Last April, I graduated with an honors specialization in philosophy and a certificate in ethics. It was in my first year on campus that I read Animal Liberation: A New Ethics for Our Treatment of Animals by Peter Singer and learned about a prejudice I had never considered: speciesism.
Speciesism is when we discriminate against the interests of other individuals because of their species membership. It simply means that the experiences of an individual should not be discounted or ignored because of biological circumstance. Psychologists at the University of Oxford have empirical data suggesting different forms of discrimination are linked.
“Our research showed that the philosophers were right when they drew an analogy between speciesism and other forms of prejudice. Speciesism correlates positively with racism, sexism and homophobia, and seems to be underpinned by the same socio-ideological beliefs. Similar to racism and sexism, speciesism appears to be an expression of Social Dominance Orientation: the ideological belief that inequality can be justified and that weaker groups should be dominated by stronger groups.”
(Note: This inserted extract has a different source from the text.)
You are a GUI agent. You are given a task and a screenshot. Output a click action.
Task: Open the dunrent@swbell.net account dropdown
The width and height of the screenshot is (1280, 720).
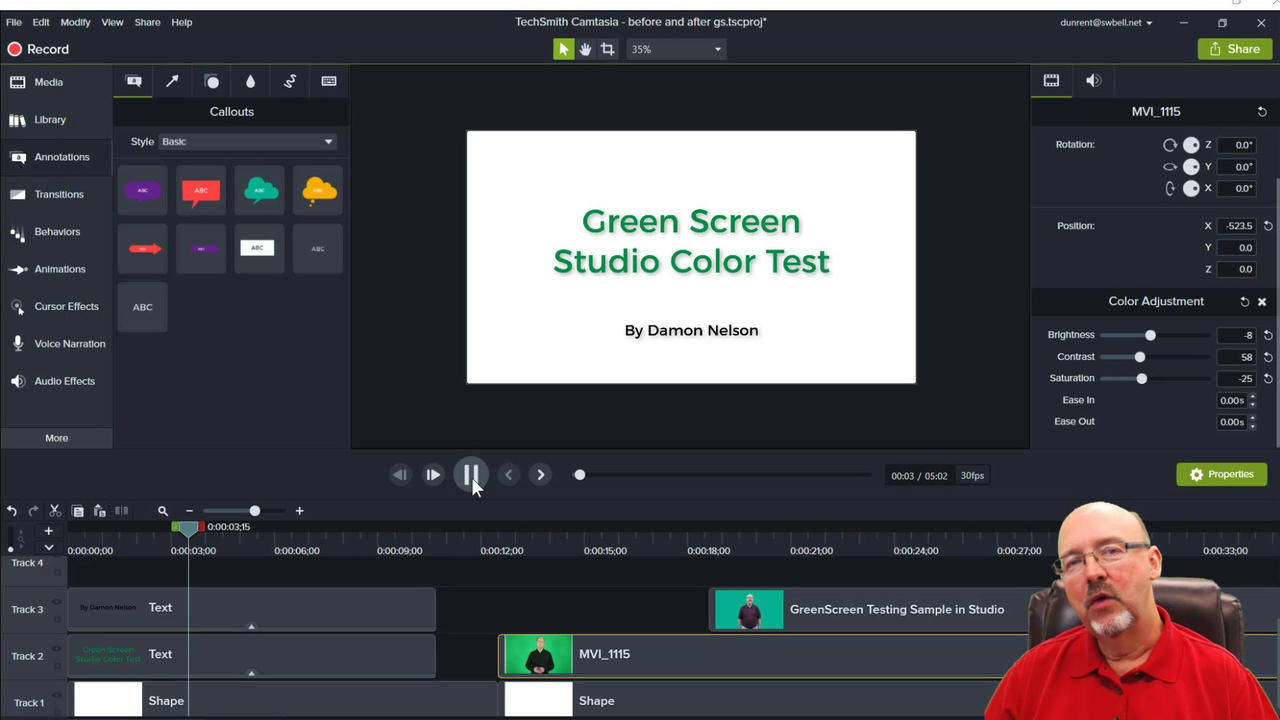pos(1103,21)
I agree there are better ways to share beliefs other than shaming. This is why activists on campus intentionally do not include any shaming in our messaging and instead focus on the wants and needs of non-human animals. Chalk messages like: “Chicks want to be with their families” seek to shine light on these forgotten individuals and challenge the social norm of unnecessary violence and apathy in our community.
In addition to this, we do not believe in one-sided conversations. This is why we have been conducting interviews on the campus to raise awareness and create a meaningful dialogue.
Our goal is to promote critical thinking about speciesism, not to pressure others to go vegan. Nowhere in our messaging do we use the word “vegan.” We also work with London Ontario Vegan Food Bank and other organizations that promote accessible plant-based eating for all.
It has only been a year since I graduated, but my hope is that the campus is still a place that welcomes and fosters conversation about issues of justice. If we genuinely care about both people and animals, we should encourage and embrace those who promote a conversation about non-violence, peace and equality.